> Description of the task
Every line below that holds the string "will" should be copied.

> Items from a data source

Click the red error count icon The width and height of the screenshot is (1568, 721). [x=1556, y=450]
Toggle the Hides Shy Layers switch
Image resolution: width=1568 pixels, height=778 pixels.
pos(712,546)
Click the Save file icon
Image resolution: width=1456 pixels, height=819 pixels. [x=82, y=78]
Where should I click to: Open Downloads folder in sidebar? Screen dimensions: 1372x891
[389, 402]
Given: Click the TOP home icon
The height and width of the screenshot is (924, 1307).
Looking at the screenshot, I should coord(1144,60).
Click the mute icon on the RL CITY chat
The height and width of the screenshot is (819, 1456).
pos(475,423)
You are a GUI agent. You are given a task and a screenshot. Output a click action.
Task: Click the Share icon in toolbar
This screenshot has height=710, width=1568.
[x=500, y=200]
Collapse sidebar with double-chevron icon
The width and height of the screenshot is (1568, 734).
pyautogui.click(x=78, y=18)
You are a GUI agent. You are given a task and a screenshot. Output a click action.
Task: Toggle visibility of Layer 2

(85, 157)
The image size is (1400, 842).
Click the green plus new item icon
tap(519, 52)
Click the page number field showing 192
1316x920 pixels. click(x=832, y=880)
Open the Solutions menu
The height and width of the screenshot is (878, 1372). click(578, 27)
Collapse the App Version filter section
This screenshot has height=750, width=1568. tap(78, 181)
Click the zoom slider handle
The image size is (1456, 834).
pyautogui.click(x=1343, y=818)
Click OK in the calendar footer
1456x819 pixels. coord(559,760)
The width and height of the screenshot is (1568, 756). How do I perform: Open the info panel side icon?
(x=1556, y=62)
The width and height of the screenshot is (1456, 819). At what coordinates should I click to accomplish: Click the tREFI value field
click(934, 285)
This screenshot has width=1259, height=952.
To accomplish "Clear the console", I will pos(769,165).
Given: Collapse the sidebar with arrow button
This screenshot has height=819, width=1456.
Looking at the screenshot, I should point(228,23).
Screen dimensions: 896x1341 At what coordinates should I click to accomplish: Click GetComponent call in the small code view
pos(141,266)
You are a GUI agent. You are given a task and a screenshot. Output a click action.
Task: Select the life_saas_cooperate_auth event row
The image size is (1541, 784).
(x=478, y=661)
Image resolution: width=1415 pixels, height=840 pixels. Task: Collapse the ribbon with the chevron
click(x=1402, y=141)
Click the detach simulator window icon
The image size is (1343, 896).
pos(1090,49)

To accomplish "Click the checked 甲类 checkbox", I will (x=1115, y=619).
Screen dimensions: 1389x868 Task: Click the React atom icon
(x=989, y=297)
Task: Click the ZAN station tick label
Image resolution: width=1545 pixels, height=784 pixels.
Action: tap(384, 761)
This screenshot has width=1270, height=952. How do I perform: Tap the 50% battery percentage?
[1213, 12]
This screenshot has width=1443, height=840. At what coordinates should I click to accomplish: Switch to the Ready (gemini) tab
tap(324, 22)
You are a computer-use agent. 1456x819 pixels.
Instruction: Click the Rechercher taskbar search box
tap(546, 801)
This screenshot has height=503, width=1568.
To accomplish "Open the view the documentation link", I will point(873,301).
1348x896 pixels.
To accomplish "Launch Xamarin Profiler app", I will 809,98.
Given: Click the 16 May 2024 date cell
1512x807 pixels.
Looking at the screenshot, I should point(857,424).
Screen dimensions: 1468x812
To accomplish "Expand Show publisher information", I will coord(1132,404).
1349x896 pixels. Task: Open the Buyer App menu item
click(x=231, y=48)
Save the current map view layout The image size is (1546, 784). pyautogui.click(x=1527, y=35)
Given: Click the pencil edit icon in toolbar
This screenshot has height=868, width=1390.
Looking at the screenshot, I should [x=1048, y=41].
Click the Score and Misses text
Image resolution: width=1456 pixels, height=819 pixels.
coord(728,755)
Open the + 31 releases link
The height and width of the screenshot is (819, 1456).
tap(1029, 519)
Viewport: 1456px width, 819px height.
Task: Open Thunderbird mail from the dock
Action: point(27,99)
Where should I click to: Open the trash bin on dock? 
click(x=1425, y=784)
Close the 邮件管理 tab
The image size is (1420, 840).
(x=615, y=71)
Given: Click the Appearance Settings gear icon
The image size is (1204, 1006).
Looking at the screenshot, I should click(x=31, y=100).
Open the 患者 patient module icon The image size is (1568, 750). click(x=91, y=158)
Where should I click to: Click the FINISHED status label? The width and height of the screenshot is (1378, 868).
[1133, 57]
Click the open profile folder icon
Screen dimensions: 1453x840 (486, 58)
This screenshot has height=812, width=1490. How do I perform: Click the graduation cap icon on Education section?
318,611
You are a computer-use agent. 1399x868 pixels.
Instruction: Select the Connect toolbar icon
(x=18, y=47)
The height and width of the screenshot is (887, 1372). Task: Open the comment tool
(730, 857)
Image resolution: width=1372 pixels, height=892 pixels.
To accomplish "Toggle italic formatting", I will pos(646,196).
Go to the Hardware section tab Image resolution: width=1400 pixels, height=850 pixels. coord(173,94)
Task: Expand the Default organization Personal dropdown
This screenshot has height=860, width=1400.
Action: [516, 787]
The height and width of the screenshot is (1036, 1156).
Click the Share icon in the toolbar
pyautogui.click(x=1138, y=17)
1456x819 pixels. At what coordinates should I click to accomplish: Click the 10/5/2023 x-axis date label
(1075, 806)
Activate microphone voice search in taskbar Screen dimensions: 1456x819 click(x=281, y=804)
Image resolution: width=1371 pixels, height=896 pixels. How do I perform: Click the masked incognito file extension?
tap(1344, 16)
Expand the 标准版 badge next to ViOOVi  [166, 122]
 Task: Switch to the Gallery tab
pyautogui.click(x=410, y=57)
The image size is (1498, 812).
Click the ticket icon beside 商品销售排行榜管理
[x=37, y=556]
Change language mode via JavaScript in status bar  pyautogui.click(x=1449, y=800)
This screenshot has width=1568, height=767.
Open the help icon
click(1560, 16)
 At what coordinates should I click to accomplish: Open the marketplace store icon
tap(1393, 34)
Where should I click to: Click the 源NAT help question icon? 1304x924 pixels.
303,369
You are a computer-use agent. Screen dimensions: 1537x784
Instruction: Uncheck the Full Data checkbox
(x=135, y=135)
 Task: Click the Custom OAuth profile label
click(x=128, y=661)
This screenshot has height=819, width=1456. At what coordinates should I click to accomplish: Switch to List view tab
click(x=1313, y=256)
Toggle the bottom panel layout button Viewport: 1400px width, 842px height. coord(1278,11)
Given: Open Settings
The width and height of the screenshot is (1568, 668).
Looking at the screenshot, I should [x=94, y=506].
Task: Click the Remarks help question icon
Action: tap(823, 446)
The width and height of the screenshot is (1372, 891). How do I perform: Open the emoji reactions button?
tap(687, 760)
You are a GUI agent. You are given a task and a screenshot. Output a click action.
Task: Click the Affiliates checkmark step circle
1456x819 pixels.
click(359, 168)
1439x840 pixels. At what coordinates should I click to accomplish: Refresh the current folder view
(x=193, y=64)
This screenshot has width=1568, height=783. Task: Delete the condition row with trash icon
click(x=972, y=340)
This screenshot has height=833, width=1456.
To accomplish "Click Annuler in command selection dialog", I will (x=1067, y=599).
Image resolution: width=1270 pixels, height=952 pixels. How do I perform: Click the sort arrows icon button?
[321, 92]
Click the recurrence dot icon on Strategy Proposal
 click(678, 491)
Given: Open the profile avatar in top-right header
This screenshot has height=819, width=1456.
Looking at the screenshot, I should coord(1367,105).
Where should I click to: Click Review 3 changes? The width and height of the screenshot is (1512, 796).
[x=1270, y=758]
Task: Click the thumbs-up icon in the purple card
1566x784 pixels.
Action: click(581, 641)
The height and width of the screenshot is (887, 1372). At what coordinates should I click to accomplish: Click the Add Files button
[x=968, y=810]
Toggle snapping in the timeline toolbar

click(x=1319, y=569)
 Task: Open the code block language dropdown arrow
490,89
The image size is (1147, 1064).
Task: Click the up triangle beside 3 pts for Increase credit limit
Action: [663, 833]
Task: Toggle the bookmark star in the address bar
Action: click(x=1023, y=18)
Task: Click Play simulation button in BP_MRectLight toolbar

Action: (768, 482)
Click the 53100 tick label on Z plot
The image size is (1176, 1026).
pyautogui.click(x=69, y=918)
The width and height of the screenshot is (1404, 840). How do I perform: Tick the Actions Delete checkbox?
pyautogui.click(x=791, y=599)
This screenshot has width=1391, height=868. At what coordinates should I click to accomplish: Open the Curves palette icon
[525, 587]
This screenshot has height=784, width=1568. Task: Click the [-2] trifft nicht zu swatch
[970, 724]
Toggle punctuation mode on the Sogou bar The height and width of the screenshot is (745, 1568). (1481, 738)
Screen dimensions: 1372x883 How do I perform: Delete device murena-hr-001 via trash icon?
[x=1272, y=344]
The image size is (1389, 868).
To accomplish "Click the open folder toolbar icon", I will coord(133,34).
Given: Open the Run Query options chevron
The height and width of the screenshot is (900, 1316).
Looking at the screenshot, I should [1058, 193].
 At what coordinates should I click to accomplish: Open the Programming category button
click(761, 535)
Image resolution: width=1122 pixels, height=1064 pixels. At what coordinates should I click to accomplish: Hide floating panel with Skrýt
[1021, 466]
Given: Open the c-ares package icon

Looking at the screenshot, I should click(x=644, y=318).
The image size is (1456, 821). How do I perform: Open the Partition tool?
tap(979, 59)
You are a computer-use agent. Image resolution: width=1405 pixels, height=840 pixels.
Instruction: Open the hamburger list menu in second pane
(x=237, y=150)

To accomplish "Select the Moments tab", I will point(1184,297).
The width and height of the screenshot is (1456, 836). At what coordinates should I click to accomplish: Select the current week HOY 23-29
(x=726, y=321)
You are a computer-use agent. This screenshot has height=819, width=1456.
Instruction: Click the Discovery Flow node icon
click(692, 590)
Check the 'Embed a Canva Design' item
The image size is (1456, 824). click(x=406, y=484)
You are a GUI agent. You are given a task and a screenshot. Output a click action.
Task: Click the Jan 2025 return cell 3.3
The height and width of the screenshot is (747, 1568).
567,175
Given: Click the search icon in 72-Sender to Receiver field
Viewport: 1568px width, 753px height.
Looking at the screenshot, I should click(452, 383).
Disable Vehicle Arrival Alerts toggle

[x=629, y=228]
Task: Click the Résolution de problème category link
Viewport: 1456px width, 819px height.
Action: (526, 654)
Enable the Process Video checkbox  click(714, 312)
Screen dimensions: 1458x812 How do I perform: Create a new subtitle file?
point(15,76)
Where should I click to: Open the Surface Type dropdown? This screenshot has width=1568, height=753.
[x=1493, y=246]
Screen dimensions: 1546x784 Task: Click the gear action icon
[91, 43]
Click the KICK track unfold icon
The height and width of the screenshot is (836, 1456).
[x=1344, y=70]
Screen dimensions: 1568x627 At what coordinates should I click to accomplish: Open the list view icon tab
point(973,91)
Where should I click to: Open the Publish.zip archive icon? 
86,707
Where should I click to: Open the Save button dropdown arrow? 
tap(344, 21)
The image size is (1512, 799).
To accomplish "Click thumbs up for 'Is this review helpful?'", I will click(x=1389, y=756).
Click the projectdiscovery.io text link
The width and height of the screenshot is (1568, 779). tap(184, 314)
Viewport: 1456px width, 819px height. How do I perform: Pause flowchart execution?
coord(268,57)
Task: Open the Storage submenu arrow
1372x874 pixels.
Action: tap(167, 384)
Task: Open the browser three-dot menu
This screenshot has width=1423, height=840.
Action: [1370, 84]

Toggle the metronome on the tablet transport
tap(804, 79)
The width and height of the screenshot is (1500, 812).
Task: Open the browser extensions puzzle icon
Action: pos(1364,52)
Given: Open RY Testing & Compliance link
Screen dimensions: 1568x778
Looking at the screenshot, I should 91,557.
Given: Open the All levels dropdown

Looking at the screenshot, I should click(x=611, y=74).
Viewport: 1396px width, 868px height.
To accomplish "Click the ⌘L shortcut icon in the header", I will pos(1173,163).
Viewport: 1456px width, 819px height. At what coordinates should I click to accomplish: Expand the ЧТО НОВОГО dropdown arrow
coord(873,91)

> Response for this exercise
To accomplish "Clear the console", I will pos(769,165).
To accomplish "Click the checked 甲类 checkbox", I will (x=1115, y=619).
To accomplish "Open the view the documentation link", I will point(873,301).
To accomplish "Launch Xamarin Profiler app", I will 809,98.
To accomplish "Expand Show publisher information", I will coord(1132,404).
To accomplish "Toggle italic formatting", I will pos(646,196).
To accomplish "Click Annuler in command selection dialog", I will (x=1067, y=599).
To accomplish "Click the open folder toolbar icon", I will coord(133,34).
To accomplish "Select the Moments tab", I will point(1184,297).
To accomplish "Click thumbs up for 'Is this review helpful?'", I will click(x=1389, y=756).
To accomplish "Click the ⌘L shortcut icon in the header", I will pos(1173,163).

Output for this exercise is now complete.